══ Dataset records ══

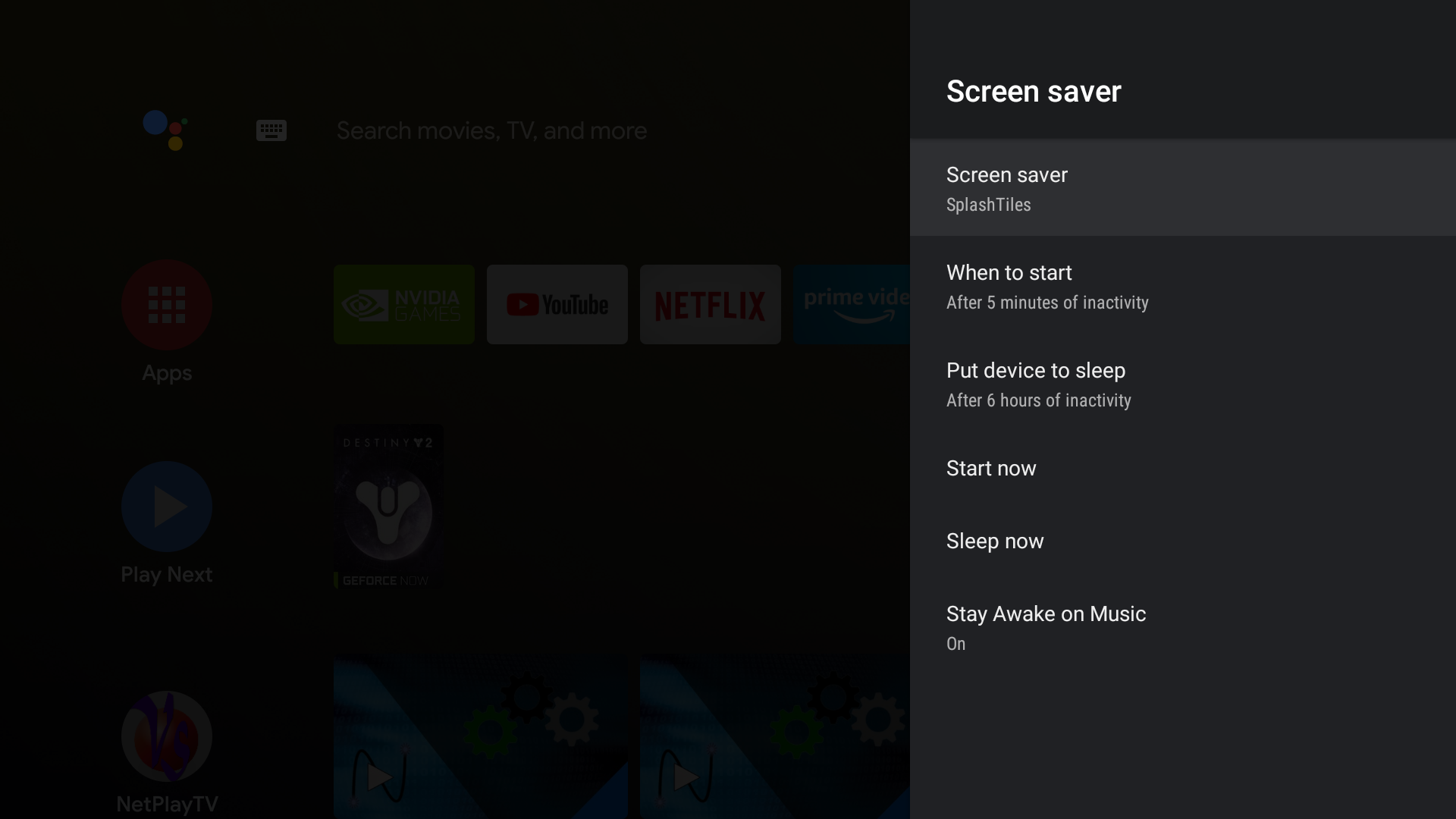This screenshot has width=1456, height=819.
Task: Click Sleep now to sleep device
Action: pos(995,540)
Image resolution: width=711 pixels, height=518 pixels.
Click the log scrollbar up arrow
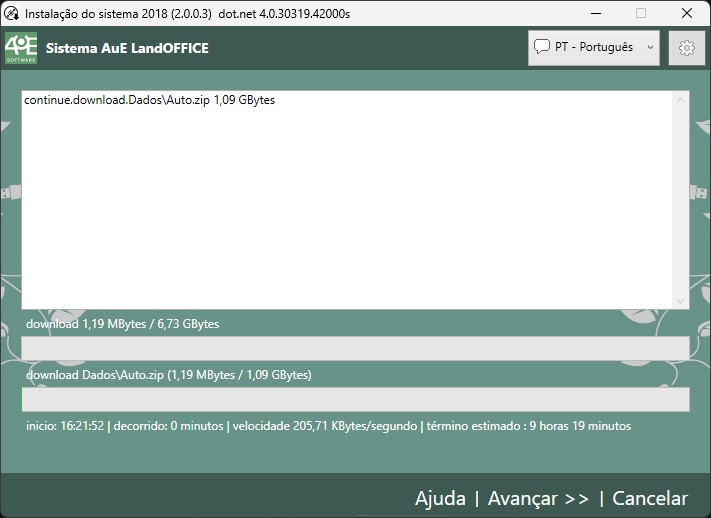681,100
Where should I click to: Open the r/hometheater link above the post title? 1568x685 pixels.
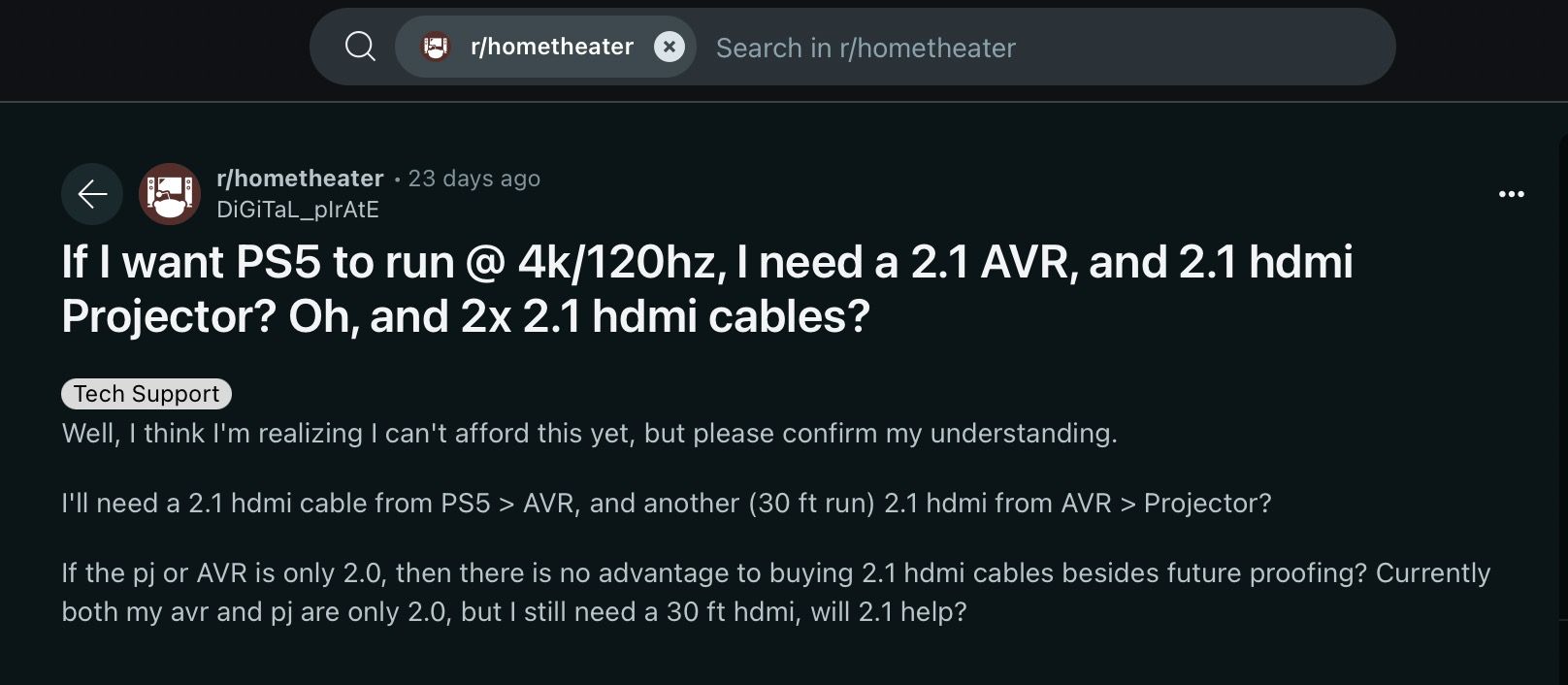[300, 179]
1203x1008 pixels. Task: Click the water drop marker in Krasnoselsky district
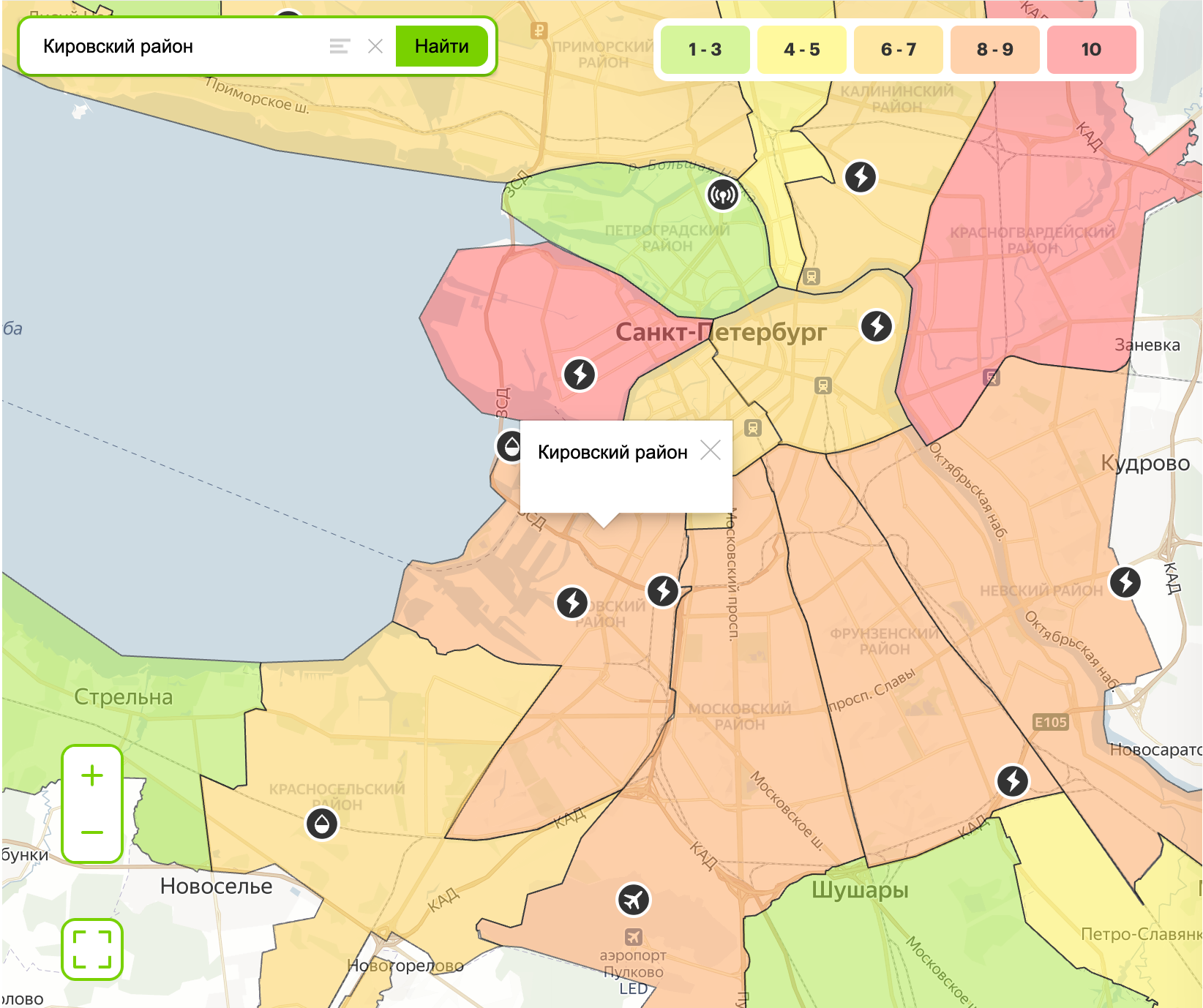(x=322, y=824)
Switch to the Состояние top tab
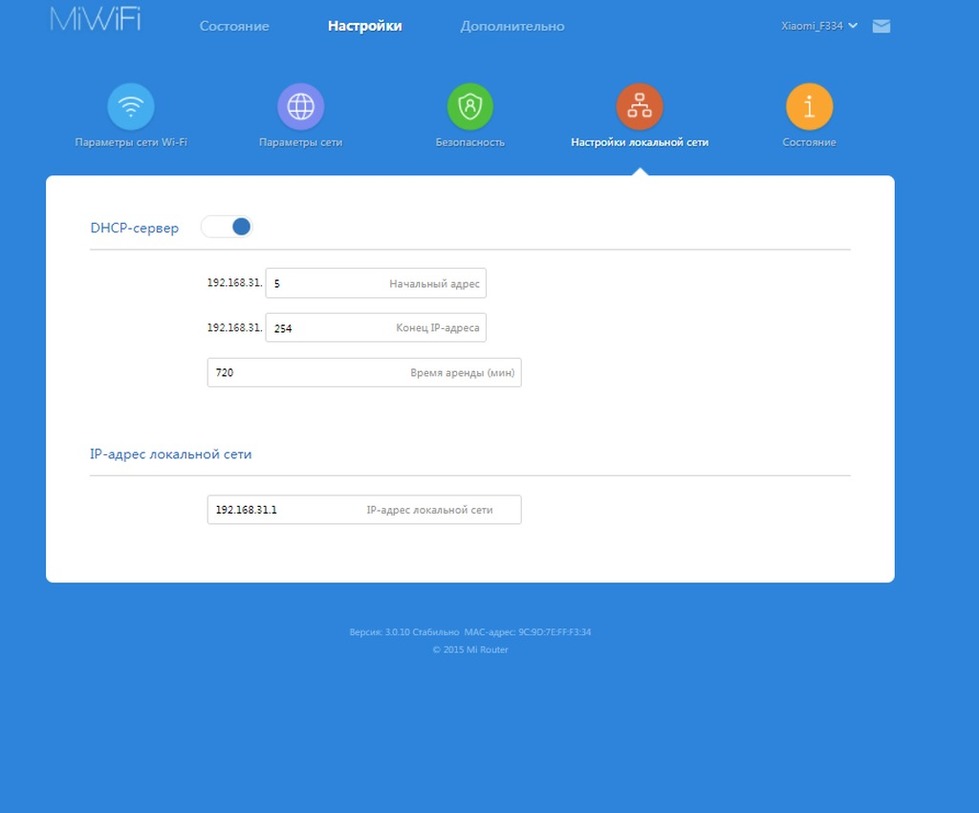Image resolution: width=979 pixels, height=813 pixels. point(234,26)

═══

■ **Aim of the exercise**
Nothing but the lines from the one holding "Click the log scrollbar up arrow" to the end of the entries above should be echoed, exactly and with both ends included; omit the pictures.

■ **Response**
Click the log scrollbar up arrow
681,100
Where should I click to: Open the r/hometheater link above the post title? 1568x685 pixels.
[300, 179]
1203x1008 pixels. Task: Click the water drop marker in Krasnoselsky district
(x=322, y=824)
Switch to the Состояние top tab
Image resolution: width=979 pixels, height=813 pixels. point(234,26)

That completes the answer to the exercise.